A Statewide Pilot Fentanyl Test Strip Program Shows Results
September 29, 2022
Delaware ranks 2nd in drug overdose mortality rates, which largely involve illicitly manufactured fentanyl. Fentanyl test strips allow people who use drugs to quickly check their drugs for fentanyl before use to promote community awareness.
With funding from the Initiative, Assistant Professor Ju Park provided technical guidance to the Delaware Department of Health and Social Services, and Brandywine Counseling & Community Services in Delaware as they began a pilot fentanyl test strip program to see whether the distribution and use of fentanyl test strips contribute to harm reduction behaviors with people who inject drugs.
The pilot program was launched in November 2018 and is ongoing. By June 2019, the syringe services program distributed more than 2,000 fentanyl test strips and increased awareness around the dangers of fentanyl and fentanyl analogues such as carfentail.

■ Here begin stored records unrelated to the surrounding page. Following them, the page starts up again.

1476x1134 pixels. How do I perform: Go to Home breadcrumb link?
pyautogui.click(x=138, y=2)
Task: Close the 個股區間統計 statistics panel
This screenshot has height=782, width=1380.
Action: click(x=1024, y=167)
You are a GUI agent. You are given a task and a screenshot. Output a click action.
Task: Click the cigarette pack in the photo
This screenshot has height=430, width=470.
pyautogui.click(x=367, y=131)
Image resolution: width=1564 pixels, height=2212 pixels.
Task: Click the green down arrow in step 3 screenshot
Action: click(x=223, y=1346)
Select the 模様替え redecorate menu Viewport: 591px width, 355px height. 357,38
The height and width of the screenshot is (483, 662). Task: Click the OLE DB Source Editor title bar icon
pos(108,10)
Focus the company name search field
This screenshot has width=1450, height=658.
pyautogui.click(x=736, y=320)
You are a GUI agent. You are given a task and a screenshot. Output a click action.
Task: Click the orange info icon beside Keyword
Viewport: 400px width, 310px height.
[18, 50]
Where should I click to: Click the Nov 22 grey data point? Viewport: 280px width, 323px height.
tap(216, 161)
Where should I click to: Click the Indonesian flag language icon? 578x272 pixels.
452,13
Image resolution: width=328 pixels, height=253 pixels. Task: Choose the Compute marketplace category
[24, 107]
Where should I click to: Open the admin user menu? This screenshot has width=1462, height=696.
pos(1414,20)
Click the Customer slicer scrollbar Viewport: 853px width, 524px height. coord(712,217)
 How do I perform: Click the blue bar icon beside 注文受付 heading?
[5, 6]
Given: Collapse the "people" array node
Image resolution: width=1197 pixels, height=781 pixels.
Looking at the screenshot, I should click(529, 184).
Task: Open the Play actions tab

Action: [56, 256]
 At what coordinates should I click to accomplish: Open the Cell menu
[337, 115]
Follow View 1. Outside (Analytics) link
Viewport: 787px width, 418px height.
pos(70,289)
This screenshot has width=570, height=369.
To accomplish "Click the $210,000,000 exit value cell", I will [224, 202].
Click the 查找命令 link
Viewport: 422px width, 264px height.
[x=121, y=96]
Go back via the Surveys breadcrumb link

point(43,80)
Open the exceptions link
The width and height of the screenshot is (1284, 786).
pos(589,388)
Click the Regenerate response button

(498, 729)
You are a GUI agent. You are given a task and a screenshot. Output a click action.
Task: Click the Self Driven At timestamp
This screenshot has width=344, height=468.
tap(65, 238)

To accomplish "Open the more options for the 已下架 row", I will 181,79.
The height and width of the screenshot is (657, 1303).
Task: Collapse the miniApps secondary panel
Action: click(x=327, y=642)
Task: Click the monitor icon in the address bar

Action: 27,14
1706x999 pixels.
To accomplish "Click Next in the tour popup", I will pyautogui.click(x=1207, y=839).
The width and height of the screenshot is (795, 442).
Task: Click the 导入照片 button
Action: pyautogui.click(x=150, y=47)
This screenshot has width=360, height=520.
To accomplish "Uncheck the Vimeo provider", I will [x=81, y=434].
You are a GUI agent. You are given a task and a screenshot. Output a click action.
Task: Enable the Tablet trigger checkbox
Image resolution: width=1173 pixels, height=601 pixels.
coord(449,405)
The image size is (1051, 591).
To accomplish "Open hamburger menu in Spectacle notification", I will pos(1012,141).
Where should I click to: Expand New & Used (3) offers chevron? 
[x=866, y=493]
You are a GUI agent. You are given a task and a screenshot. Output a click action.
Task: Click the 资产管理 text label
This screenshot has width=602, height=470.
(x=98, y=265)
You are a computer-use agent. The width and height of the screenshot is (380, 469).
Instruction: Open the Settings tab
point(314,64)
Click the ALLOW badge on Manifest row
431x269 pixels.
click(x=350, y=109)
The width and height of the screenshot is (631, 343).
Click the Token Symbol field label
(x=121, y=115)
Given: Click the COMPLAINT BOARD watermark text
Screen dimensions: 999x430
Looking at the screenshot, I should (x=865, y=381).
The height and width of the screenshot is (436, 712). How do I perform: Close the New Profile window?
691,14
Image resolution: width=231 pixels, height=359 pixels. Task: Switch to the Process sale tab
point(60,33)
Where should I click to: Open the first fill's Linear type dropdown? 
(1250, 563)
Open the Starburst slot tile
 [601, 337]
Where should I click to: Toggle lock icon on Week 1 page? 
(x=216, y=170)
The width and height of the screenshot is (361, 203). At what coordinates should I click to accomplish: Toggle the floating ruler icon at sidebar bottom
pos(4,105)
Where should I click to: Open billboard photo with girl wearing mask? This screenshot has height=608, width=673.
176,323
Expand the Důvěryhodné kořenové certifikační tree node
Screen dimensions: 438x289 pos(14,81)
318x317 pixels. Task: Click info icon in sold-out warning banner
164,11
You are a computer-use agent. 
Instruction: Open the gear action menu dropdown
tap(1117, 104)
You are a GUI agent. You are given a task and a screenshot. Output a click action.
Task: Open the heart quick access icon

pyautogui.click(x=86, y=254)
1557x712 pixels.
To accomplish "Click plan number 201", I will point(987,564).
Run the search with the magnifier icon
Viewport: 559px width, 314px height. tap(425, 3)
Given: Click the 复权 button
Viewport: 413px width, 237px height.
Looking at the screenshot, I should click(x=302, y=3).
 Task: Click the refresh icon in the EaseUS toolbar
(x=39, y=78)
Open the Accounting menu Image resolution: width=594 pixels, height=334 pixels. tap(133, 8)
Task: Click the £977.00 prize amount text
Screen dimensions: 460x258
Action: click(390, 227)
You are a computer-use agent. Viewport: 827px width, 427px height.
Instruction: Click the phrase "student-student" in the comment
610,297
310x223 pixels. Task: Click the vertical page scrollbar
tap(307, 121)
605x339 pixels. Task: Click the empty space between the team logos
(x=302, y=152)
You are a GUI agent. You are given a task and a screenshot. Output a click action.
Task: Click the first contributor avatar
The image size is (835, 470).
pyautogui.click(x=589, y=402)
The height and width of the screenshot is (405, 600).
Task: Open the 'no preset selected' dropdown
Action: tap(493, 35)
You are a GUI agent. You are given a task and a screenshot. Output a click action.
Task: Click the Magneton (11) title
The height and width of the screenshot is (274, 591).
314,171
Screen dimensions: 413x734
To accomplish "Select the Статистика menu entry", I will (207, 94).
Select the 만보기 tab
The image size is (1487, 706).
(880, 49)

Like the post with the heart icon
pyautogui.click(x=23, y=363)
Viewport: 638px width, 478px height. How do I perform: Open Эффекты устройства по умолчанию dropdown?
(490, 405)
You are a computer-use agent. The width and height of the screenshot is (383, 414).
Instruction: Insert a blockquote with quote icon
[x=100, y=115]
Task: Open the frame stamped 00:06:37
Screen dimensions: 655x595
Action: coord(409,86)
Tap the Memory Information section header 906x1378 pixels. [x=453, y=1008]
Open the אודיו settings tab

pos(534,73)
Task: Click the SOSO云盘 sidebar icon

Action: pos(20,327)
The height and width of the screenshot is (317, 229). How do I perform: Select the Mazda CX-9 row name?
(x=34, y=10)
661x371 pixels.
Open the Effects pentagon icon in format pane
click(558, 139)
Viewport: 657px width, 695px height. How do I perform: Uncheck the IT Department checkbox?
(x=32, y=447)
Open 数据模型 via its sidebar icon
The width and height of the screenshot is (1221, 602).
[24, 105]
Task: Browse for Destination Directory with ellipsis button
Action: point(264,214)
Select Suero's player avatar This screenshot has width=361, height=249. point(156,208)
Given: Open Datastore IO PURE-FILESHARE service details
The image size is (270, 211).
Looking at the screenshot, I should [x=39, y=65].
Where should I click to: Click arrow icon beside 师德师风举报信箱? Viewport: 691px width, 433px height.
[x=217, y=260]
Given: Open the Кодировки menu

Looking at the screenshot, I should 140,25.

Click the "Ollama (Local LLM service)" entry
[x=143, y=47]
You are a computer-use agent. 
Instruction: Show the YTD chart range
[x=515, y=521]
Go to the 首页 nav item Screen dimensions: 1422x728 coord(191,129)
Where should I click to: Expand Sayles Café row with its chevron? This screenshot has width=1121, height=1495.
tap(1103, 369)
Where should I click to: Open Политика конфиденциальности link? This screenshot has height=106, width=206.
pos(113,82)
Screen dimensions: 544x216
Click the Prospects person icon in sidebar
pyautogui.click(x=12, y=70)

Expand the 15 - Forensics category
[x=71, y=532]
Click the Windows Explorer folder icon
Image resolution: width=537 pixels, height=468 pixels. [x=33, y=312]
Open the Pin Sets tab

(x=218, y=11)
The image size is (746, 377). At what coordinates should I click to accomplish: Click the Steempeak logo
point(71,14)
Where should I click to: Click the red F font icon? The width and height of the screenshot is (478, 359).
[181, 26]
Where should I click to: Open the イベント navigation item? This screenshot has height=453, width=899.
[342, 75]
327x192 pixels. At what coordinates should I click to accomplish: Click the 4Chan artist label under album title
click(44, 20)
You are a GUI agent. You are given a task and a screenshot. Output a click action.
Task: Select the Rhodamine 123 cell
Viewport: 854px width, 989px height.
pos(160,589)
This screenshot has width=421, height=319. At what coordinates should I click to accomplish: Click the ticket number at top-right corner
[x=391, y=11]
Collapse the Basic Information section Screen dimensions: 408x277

To evaluate the program, they surveyed 100 people who normally inject drugs. The data provided insight into the utility of the fentanyl test strip program, the health needs of people who inject drugs in Delaware, client satisfaction with the syringe services program, and whether the FTS program scale-up is feasible.
Key findings from the evaluation include:
- Of those who received the strips, 47% adopted harm reduction behaviors such as using less than intended or doing a tester shot as a result of seeing a positive result, to reduce their chances of overdosing;
- Awareness of fentanyl was high. However, clients were less familiar with fentanyl analogues such as carfentail;
- The majority (80%) wanted the fentanyl test strip program to continue;
- Almost a third of those surveyed use drugs alone i.e., without a bystander who could administer naloxone in case of an overdose;
- Virtually all respondents (94%) were very satisfied with the syringe services program!
The study results were published in the The International Journal of Drug Policy in 2021.